══ Task inputs
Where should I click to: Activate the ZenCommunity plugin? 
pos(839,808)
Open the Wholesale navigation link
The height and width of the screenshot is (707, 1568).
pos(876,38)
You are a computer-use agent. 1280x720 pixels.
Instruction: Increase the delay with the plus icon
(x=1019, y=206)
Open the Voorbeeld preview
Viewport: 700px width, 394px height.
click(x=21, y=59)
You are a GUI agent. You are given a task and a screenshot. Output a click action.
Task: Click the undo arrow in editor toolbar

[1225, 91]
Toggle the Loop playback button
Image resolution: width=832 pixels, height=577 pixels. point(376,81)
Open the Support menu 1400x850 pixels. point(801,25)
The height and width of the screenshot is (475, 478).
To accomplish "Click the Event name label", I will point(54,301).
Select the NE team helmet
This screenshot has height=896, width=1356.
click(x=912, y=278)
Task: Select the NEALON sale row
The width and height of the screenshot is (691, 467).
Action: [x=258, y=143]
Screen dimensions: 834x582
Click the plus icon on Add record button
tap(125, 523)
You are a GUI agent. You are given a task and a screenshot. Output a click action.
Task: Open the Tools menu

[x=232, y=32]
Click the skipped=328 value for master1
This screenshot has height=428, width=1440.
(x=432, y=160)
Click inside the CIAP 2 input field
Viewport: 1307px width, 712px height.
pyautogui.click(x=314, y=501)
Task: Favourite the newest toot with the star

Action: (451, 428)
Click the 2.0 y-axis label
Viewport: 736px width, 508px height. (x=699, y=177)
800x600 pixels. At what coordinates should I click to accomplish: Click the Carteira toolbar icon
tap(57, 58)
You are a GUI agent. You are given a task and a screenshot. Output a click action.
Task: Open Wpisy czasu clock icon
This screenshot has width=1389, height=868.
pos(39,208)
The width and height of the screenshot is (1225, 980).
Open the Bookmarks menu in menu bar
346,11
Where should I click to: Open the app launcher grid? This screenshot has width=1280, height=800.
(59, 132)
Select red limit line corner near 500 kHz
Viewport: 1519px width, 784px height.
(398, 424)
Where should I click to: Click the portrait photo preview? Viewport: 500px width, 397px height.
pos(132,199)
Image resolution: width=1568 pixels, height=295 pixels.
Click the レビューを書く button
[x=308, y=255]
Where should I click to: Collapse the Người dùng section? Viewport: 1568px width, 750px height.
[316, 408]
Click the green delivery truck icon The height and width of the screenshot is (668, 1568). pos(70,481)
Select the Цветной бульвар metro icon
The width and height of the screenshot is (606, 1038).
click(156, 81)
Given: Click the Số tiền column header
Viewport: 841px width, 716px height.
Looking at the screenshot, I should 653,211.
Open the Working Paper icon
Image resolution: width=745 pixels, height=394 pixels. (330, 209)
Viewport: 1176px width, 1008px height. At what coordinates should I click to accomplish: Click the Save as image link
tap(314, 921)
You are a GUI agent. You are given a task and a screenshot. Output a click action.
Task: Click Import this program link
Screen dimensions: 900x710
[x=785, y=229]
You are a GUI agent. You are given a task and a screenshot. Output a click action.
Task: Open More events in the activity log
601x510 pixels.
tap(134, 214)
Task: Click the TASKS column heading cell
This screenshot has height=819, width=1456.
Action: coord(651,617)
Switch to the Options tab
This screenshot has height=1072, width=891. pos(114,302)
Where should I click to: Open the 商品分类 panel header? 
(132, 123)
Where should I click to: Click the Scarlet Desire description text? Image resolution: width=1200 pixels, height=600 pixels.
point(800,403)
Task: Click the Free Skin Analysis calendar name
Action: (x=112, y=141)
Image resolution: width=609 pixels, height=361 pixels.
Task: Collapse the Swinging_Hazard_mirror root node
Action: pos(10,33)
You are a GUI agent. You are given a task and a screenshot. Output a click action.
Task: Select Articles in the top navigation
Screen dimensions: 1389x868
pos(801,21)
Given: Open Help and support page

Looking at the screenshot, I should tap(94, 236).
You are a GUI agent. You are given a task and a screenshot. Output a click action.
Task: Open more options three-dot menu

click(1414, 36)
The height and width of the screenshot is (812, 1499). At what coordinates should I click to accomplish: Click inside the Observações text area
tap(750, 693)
════
**Your assignment**
The data should be transcribed exactly, line for line.

**Task answer**
Where should I click to: Activate the ZenCommunity plugin? 
pos(839,808)
Open the Wholesale navigation link
The height and width of the screenshot is (707, 1568).
pos(876,38)
You are a computer-use agent. 1280x720 pixels.
Instruction: Increase the delay with the plus icon
(x=1019, y=206)
Open the Voorbeeld preview
Viewport: 700px width, 394px height.
click(x=21, y=59)
You are a GUI agent. You are given a task and a screenshot. Output a click action.
Task: Click the undo arrow in editor toolbar

[1225, 91]
Toggle the Loop playback button
Image resolution: width=832 pixels, height=577 pixels. point(376,81)
Open the Support menu 1400x850 pixels. point(801,25)
The height and width of the screenshot is (475, 478).
To accomplish "Click the Event name label", I will point(54,301).
Select the NE team helmet
This screenshot has height=896, width=1356.
click(x=912, y=278)
Task: Select the NEALON sale row
The width and height of the screenshot is (691, 467).
Action: [x=258, y=143]
Screen dimensions: 834x582
Click the plus icon on Add record button
tap(125, 523)
You are a GUI agent. You are given a task and a screenshot. Output a click action.
Task: Open the Tools menu

[x=232, y=32]
Click the skipped=328 value for master1
This screenshot has height=428, width=1440.
(x=432, y=160)
Click inside the CIAP 2 input field
Viewport: 1307px width, 712px height.
pyautogui.click(x=314, y=501)
Task: Favourite the newest toot with the star

Action: (451, 428)
Click the 2.0 y-axis label
Viewport: 736px width, 508px height. (x=699, y=177)
800x600 pixels. At what coordinates should I click to accomplish: Click the Carteira toolbar icon
tap(57, 58)
You are a GUI agent. You are given a task and a screenshot. Output a click action.
Task: Open Wpisy czasu clock icon
This screenshot has width=1389, height=868.
pos(39,208)
The width and height of the screenshot is (1225, 980).
Open the Bookmarks menu in menu bar
346,11
Where should I click to: Open the app launcher grid? This screenshot has width=1280, height=800.
(59, 132)
Select red limit line corner near 500 kHz
Viewport: 1519px width, 784px height.
(398, 424)
Where should I click to: Click the portrait photo preview? Viewport: 500px width, 397px height.
pos(132,199)
Image resolution: width=1568 pixels, height=295 pixels.
Click the レビューを書く button
[x=308, y=255]
Where should I click to: Collapse the Người dùng section? Viewport: 1568px width, 750px height.
[316, 408]
Click the green delivery truck icon The height and width of the screenshot is (668, 1568). pos(70,481)
Select the Цветной бульвар metro icon
The width and height of the screenshot is (606, 1038).
click(156, 81)
Given: Click the Số tiền column header
Viewport: 841px width, 716px height.
Looking at the screenshot, I should 653,211.
Open the Working Paper icon
Image resolution: width=745 pixels, height=394 pixels. (330, 209)
Viewport: 1176px width, 1008px height. At what coordinates should I click to accomplish: Click the Save as image link
tap(314, 921)
You are a GUI agent. You are given a task and a screenshot. Output a click action.
Task: Click Import this program link
Screen dimensions: 900x710
[x=785, y=229]
You are a GUI agent. You are given a task and a screenshot. Output a click action.
Task: Open More events in the activity log
601x510 pixels.
tap(134, 214)
Task: Click the TASKS column heading cell
This screenshot has height=819, width=1456.
Action: coord(651,617)
Switch to the Options tab
This screenshot has height=1072, width=891. pos(114,302)
Where should I click to: Open the 商品分类 panel header? 
(132, 123)
Where should I click to: Click the Scarlet Desire description text? Image resolution: width=1200 pixels, height=600 pixels.
point(800,403)
Task: Click the Free Skin Analysis calendar name
Action: (x=112, y=141)
Image resolution: width=609 pixels, height=361 pixels.
Task: Collapse the Swinging_Hazard_mirror root node
Action: pos(10,33)
You are a GUI agent. You are given a task and a screenshot. Output a click action.
Task: Select Articles in the top navigation
Screen dimensions: 1389x868
pos(801,21)
Given: Open Help and support page

Looking at the screenshot, I should tap(94, 236).
You are a GUI agent. You are given a task and a screenshot. Output a click action.
Task: Open more options three-dot menu

click(1414, 36)
The height and width of the screenshot is (812, 1499). At what coordinates should I click to accomplish: Click inside the Observações text area
tap(750, 693)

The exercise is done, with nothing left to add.